[Collected data entries]
○ ○ ○ ○ ○

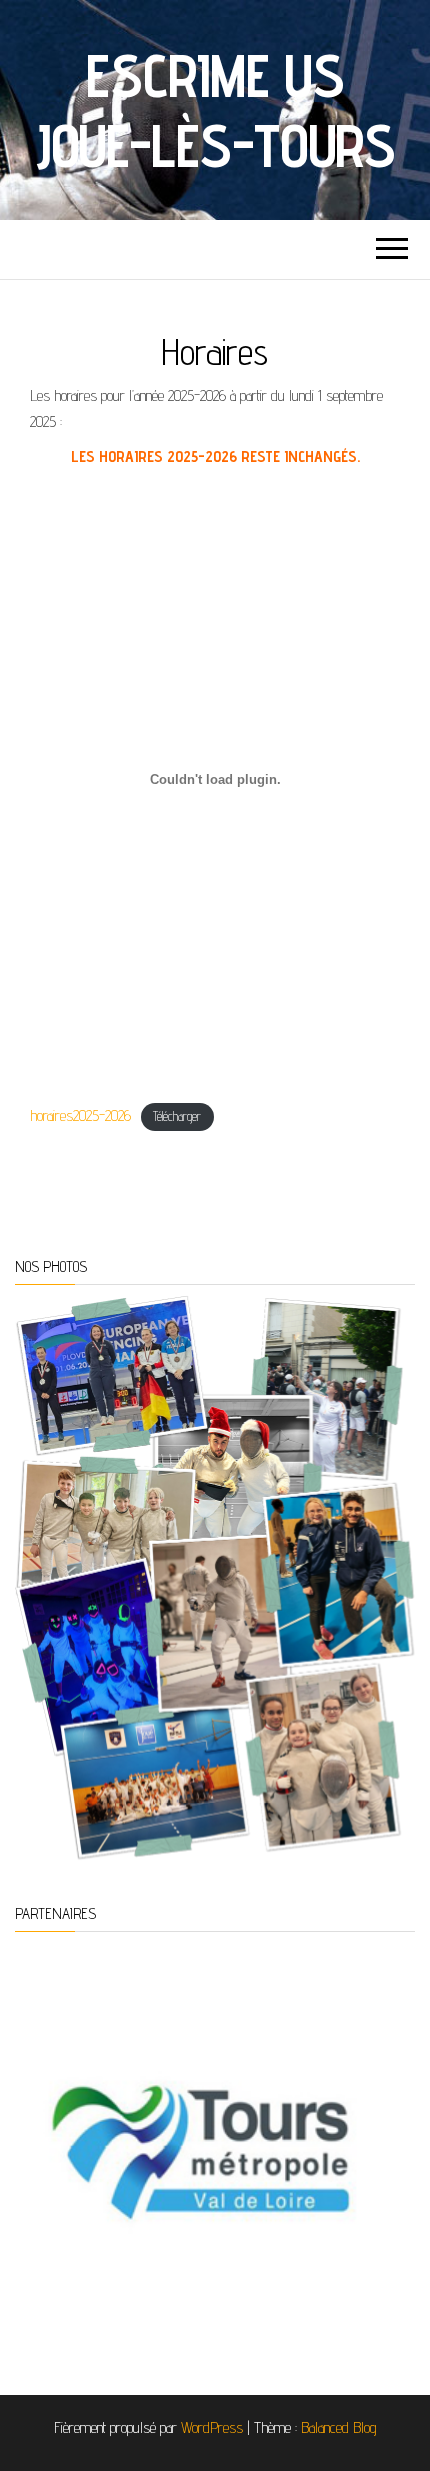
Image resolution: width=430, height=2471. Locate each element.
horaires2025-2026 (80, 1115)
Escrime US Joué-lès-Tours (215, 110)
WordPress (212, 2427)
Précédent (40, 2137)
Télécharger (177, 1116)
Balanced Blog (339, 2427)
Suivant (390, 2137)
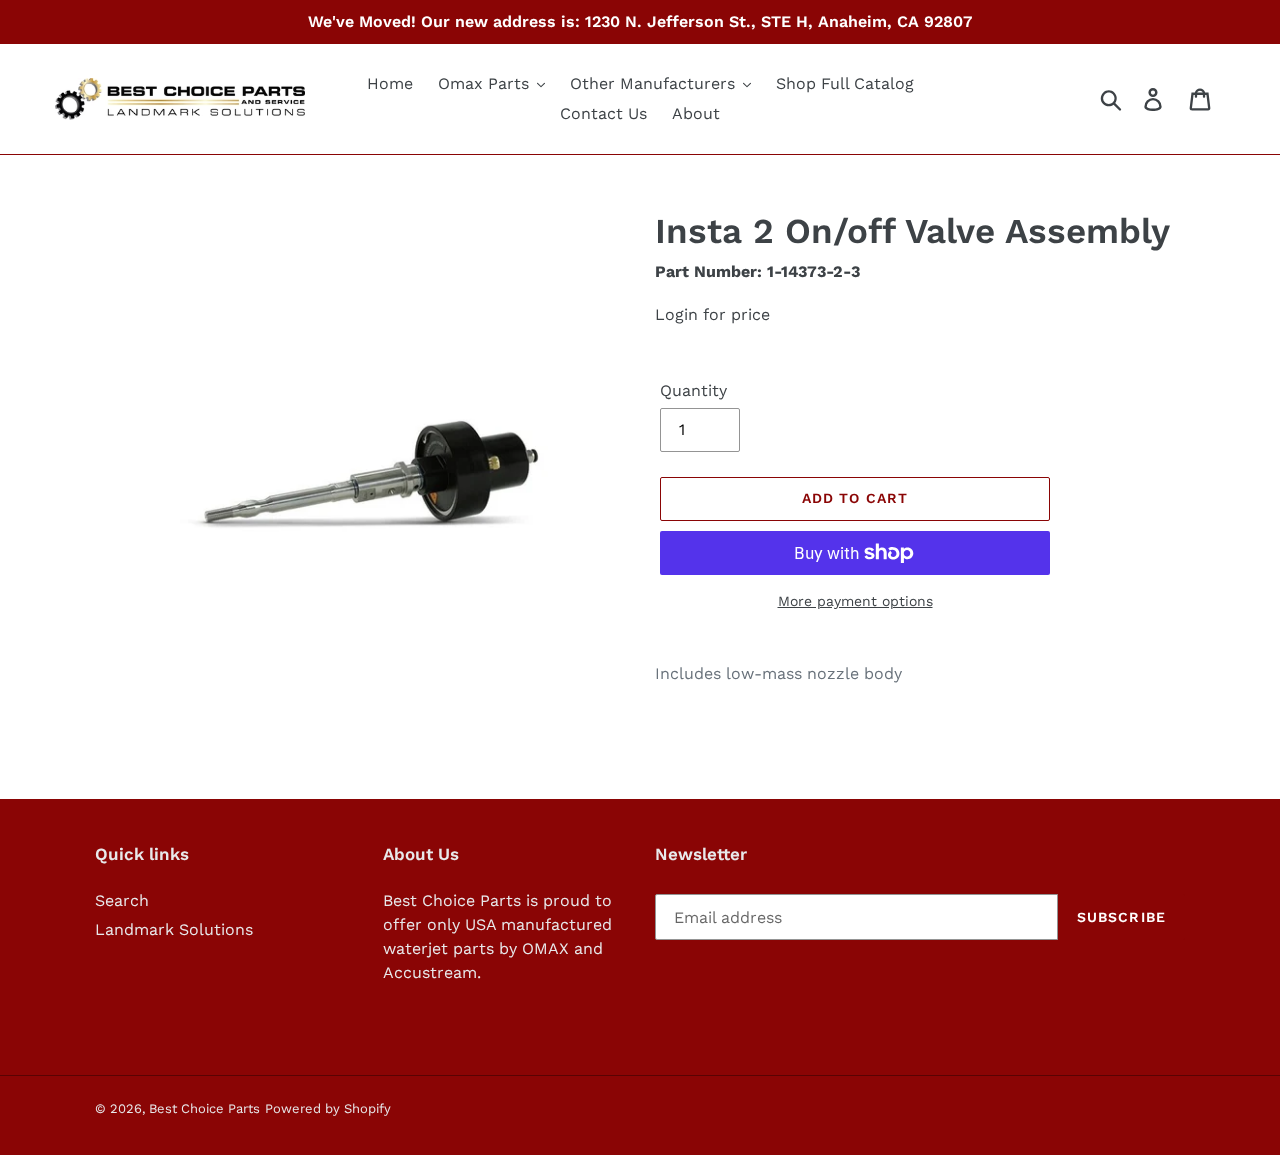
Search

○ ○ ○ ○ ○

▶ Exercise brief
Print verbatim every line above, apart from the pictures.

▶ Your response
Image resolution: width=430, height=2471. Locate each element.
horaires2025-2026 (80, 1115)
Escrime US Joué-lès-Tours (215, 110)
WordPress (212, 2427)
Précédent (40, 2137)
Télécharger (177, 1116)
Balanced Blog (339, 2427)
Suivant (390, 2137)
Search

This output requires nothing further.